• Description of the task: Copy out these dataset rows with "Where should I click to" changed to "Which spot do I click to" everywhere it occurs, leaving everything else unchanged.

Dataset rows
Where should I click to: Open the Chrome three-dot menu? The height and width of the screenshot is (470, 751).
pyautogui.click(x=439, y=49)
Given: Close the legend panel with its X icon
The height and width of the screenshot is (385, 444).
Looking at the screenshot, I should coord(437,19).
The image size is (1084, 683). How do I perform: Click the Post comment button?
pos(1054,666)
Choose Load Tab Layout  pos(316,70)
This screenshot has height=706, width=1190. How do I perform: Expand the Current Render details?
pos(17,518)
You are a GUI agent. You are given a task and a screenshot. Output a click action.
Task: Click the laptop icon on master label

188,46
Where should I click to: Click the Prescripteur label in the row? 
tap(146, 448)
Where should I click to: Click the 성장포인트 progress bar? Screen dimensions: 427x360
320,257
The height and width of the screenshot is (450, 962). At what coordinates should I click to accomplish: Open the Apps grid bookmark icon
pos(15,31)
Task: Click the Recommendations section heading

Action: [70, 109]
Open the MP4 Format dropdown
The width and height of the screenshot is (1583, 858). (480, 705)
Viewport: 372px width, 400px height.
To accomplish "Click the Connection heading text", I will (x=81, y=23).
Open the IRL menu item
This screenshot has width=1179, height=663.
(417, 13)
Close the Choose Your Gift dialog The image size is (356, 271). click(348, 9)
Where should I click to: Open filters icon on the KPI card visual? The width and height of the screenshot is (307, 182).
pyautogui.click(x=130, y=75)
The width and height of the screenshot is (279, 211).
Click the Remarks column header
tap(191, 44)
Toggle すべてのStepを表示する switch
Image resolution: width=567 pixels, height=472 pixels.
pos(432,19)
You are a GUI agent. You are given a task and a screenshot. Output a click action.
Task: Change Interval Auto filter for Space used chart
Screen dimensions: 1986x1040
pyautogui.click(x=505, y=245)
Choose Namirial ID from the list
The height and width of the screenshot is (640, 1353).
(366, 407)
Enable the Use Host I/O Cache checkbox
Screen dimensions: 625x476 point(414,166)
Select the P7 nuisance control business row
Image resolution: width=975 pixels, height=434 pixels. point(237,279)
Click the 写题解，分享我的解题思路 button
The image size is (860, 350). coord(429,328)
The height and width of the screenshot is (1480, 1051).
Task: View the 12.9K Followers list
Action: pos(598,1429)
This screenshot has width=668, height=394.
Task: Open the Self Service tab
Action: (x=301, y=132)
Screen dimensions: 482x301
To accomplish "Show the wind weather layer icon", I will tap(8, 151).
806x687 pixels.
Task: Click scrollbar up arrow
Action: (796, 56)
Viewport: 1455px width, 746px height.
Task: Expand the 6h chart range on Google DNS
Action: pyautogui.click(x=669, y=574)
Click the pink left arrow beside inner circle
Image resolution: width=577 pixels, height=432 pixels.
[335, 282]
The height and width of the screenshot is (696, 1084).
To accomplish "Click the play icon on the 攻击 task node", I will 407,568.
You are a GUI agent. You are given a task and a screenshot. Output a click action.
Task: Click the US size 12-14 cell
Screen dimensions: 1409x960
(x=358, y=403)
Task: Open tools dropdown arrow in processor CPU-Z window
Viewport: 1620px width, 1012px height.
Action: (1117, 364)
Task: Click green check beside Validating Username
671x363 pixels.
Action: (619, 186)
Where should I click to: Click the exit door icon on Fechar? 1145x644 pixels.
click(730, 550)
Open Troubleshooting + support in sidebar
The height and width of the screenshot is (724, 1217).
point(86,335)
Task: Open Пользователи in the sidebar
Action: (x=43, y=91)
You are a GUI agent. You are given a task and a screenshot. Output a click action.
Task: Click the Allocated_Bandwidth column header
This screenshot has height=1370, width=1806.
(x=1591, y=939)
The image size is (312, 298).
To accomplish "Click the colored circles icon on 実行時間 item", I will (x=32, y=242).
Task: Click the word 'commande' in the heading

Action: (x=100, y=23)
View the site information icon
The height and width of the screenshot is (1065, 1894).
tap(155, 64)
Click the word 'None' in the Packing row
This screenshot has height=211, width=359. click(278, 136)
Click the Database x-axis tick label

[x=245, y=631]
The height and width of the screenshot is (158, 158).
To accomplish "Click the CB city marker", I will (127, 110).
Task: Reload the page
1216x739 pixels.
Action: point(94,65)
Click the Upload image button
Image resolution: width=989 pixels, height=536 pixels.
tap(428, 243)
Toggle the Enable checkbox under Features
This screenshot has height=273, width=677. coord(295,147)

• Answer to the task:
Which spot do I click to: Open the Chrome three-dot menu? The height and width of the screenshot is (470, 751).
pyautogui.click(x=439, y=49)
Given: Close the legend panel with its X icon
The height and width of the screenshot is (385, 444).
Looking at the screenshot, I should coord(437,19).
The image size is (1084, 683). How do I perform: Click the Post comment button?
pos(1054,666)
Choose Load Tab Layout  pos(316,70)
This screenshot has height=706, width=1190. How do I perform: Expand the Current Render details?
pos(17,518)
You are a GUI agent. You are given a task and a screenshot. Output a click action.
Task: Click the laptop icon on master label

188,46
Which spot do I click to: Click the Prescripteur label in the row? 
tap(146, 448)
Which spot do I click to: Click the 성장포인트 progress bar? Screen dimensions: 427x360
320,257
The height and width of the screenshot is (450, 962). At what coordinates should I click to accomplish: Open the Apps grid bookmark icon
pos(15,31)
Task: Click the Recommendations section heading

Action: [70, 109]
Open the MP4 Format dropdown
The width and height of the screenshot is (1583, 858). (480, 705)
Viewport: 372px width, 400px height.
To accomplish "Click the Connection heading text", I will (x=81, y=23).
Open the IRL menu item
This screenshot has width=1179, height=663.
(417, 13)
Close the Choose Your Gift dialog The image size is (356, 271). click(348, 9)
Which spot do I click to: Open filters icon on the KPI card visual? The width and height of the screenshot is (307, 182).
pyautogui.click(x=130, y=75)
The width and height of the screenshot is (279, 211).
Click the Remarks column header
tap(191, 44)
Toggle すべてのStepを表示する switch
Image resolution: width=567 pixels, height=472 pixels.
pos(432,19)
You are a GUI agent. You are given a task and a screenshot. Output a click action.
Task: Change Interval Auto filter for Space used chart
Screen dimensions: 1986x1040
pyautogui.click(x=505, y=245)
Choose Namirial ID from the list
The height and width of the screenshot is (640, 1353).
(366, 407)
Enable the Use Host I/O Cache checkbox
Screen dimensions: 625x476 point(414,166)
Select the P7 nuisance control business row
Image resolution: width=975 pixels, height=434 pixels. point(237,279)
Click the 写题解，分享我的解题思路 button
The image size is (860, 350). coord(429,328)
The height and width of the screenshot is (1480, 1051).
Task: View the 12.9K Followers list
Action: pos(598,1429)
This screenshot has width=668, height=394.
Task: Open the Self Service tab
Action: (x=301, y=132)
Screen dimensions: 482x301
To accomplish "Show the wind weather layer icon", I will tap(8, 151).
806x687 pixels.
Task: Click scrollbar up arrow
Action: (796, 56)
Viewport: 1455px width, 746px height.
Task: Expand the 6h chart range on Google DNS
Action: pyautogui.click(x=669, y=574)
Click the pink left arrow beside inner circle
Image resolution: width=577 pixels, height=432 pixels.
[335, 282]
The height and width of the screenshot is (696, 1084).
To accomplish "Click the play icon on the 攻击 task node", I will 407,568.
You are a GUI agent. You are given a task and a screenshot. Output a click action.
Task: Click the US size 12-14 cell
Screen dimensions: 1409x960
(x=358, y=403)
Task: Open tools dropdown arrow in processor CPU-Z window
Viewport: 1620px width, 1012px height.
Action: (1117, 364)
Task: Click green check beside Validating Username
671x363 pixels.
Action: (619, 186)
Which spot do I click to: Click the exit door icon on Fechar? 1145x644 pixels.
click(730, 550)
Open Troubleshooting + support in sidebar
The height and width of the screenshot is (724, 1217).
point(86,335)
Task: Open Пользователи in the sidebar
Action: (x=43, y=91)
You are a GUI agent. You are given a task and a screenshot. Output a click action.
Task: Click the Allocated_Bandwidth column header
This screenshot has height=1370, width=1806.
(x=1591, y=939)
The image size is (312, 298).
To accomplish "Click the colored circles icon on 実行時間 item", I will (x=32, y=242).
Task: Click the word 'commande' in the heading

Action: (x=100, y=23)
View the site information icon
The height and width of the screenshot is (1065, 1894).
tap(155, 64)
Click the word 'None' in the Packing row
This screenshot has height=211, width=359. click(278, 136)
Click the Database x-axis tick label

[x=245, y=631]
The height and width of the screenshot is (158, 158).
To accomplish "Click the CB city marker", I will (127, 110).
Task: Reload the page
1216x739 pixels.
Action: point(94,65)
Click the Upload image button
Image resolution: width=989 pixels, height=536 pixels.
tap(428, 243)
Toggle the Enable checkbox under Features
This screenshot has height=273, width=677. coord(295,147)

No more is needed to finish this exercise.